Samstag, 06. Januar 2018 | 11:24 Uhr

Mit einer Messe zum Dreikönigstag – liturgisch als Tag der Erscheinung des Herrn bekannt – hat Papst Franziskus am Samstag im Petersdom die Weihnachtsfeierlichkeiten abgeschlossen. Er richtete Weihnachtsgrüße an die Ostkirchen, die nach dem alten Julianischen Kalender das Fest der Geburt Christi am 7. Jänner feiern.

Franziskus erinnerte an die im Evangelium beschriebenen drei Weisen aus dem Morgenland, mit denen die christliche Glaubensverkündigung begonnen habe. Die Weisen ließen sich vom Stern führen und blickten in den Himmel. Auch die Menschen heute sollten sich von großen Idealen führen lassen und sich nicht begnügen, dahinzusiechen, sagte der Papst.

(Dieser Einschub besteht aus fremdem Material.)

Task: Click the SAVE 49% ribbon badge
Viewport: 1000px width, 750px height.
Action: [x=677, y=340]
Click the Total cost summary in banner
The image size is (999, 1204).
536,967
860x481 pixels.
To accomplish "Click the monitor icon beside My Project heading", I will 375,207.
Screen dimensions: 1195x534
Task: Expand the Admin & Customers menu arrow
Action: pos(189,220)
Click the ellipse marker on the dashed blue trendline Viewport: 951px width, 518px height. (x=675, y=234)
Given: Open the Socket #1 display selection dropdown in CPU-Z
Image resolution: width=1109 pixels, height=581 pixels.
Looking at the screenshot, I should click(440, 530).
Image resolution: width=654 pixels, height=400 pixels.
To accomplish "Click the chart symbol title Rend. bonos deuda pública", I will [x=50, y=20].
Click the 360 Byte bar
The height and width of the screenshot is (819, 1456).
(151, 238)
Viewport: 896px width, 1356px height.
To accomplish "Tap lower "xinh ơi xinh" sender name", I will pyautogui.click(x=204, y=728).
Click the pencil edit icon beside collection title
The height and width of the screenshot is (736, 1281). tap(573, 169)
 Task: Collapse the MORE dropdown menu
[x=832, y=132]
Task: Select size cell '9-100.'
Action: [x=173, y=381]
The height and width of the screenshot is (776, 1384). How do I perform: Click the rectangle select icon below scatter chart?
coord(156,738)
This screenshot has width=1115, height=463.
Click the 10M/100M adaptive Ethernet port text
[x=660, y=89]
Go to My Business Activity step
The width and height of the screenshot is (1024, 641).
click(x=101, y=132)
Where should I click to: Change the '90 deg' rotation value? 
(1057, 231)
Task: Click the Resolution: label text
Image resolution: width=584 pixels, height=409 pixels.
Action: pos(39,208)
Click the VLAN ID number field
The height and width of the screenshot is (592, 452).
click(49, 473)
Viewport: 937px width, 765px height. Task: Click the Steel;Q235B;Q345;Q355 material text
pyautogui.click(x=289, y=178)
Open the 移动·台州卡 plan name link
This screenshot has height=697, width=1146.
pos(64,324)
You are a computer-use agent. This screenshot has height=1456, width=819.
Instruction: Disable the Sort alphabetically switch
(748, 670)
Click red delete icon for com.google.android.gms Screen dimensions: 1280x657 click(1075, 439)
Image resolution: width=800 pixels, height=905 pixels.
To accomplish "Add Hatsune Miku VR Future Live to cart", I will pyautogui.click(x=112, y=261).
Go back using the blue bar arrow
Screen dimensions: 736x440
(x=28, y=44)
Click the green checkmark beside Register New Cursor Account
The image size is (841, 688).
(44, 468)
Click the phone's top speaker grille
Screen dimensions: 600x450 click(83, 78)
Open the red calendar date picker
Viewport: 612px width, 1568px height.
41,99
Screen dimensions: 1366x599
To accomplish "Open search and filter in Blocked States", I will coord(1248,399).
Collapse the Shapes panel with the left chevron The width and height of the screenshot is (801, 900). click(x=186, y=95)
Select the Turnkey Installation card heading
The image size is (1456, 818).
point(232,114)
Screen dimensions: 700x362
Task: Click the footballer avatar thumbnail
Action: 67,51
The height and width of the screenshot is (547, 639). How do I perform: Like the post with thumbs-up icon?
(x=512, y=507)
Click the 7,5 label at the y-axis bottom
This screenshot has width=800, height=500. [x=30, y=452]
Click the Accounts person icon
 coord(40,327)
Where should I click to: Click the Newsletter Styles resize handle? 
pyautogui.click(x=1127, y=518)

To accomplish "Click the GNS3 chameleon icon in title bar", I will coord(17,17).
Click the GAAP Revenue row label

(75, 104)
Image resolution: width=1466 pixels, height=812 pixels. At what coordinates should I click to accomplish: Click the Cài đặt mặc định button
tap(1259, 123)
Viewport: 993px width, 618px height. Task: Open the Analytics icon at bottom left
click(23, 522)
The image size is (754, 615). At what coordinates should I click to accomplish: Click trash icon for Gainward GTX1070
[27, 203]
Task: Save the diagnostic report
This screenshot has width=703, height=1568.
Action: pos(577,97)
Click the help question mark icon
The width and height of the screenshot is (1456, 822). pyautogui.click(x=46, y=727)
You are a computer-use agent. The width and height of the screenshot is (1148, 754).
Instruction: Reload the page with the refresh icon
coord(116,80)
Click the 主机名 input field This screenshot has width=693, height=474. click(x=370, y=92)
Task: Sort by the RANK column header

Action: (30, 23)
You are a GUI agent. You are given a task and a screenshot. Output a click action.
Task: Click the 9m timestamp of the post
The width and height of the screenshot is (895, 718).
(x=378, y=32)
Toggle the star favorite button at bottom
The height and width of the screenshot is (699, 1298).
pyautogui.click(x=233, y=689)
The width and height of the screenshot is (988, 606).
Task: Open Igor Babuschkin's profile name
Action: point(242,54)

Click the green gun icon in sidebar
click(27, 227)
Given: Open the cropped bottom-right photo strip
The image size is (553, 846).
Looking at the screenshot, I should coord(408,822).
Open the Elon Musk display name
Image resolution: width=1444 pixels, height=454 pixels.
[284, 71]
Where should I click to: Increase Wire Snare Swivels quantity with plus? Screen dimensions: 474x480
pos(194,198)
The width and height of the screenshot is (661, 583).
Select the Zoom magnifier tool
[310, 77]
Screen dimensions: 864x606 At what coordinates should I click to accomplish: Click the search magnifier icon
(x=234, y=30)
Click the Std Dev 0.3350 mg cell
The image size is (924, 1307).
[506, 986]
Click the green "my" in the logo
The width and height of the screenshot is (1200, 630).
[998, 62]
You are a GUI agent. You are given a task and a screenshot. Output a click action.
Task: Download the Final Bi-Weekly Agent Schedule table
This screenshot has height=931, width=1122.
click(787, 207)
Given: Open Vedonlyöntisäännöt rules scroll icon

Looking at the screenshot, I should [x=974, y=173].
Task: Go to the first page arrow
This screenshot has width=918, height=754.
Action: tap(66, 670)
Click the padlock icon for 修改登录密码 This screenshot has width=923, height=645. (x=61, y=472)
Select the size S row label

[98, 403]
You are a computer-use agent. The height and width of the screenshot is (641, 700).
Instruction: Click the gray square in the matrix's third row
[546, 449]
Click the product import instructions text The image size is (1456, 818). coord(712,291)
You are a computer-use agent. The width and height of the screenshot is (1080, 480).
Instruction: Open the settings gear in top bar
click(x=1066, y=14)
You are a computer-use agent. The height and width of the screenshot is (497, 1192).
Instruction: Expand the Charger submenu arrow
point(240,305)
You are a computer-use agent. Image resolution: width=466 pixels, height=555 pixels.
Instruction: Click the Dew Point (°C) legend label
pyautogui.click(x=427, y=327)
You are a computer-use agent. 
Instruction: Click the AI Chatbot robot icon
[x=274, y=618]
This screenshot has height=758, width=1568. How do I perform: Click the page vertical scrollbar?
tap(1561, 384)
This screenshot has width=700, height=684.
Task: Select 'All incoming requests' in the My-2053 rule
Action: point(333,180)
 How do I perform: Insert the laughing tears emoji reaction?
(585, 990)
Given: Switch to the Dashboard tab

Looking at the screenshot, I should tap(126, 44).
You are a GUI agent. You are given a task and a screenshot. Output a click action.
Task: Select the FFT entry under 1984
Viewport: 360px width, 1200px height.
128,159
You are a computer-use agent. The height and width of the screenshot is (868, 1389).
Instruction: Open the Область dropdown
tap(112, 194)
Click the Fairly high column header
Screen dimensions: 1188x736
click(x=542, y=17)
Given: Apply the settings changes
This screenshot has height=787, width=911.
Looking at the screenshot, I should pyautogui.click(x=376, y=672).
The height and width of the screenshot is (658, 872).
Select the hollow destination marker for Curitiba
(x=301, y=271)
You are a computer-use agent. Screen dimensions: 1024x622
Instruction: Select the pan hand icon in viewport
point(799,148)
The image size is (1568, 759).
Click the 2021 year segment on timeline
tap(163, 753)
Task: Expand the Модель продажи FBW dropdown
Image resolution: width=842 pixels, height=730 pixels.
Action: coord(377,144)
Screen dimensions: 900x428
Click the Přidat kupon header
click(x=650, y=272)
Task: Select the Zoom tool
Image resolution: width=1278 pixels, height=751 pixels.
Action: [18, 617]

Geld, Ruhm und Erfolg seien oft vergänglich. “Das sind Meteoriten: Sie glänzen eine Zeit lang, zerschellen jedoch schnell und ihr Glanz erlischt”, sagte der Papst. Der Stern des Herrn sei dagegen immer präsent und begleite den Menschen. Er verspreche keinen materielle Geschenken, sondern Friede und Freude. Der Pontifex rief die Gläubigen auf, Hilfebedürftigen, wie Armen, Migranten, Kranken, oder Häftlingen Zeit zu widmen.

In Italien wird am 6. Jänner weniger das Dreikönigsfest als vielmehr das der Hexe Befana gefeiert. Das Wort ist eine Verballhornung des griechischen “Epiphanie” (Erscheinung). Bei dem heidnischen Fest geht es um eine knollennasige Hexe, die der Legende nach dem Stern von Bethlehem nicht rechtzeitig genug gefolgt ist und so den Stall von Bethlehem verfehlte.

Noch immer auf der Suche nach dem göttlichen Kind bringt sie deshalb ihre Geschenke in jedes Haus. Die Befana kommt – dem Nikolaus ähnlich – in der Nacht auf den 6. Jänner und hinterlässt den Kindern Geschenke und Süßes.